* [WHAT THIS TASK INVOLVES] Whatever appears in the data below, copy it exactly.
*** PROVIDED DATA
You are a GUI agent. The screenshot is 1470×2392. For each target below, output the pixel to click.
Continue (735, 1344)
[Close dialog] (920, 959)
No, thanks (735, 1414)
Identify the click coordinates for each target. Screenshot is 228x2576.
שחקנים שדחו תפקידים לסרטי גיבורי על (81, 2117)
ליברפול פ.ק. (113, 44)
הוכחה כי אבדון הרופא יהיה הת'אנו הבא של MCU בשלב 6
******
* [RESPONSE]
You are a GUI agent. The screenshot is 1470×2392. For each target below, output the pixel to click.
Continue (735, 1344)
[Close dialog] (920, 959)
No, thanks (735, 1414)
Identify the click coordinates for each target. Screenshot is 228x2576.
שחקנים שדחו תפקידים לסרטי גיבורי על (81, 2117)
ליברפול פ.ק. (113, 44)
הוכחה כי אבדון הרופא יהיה הת'אנו הבא של MCU בשלב 6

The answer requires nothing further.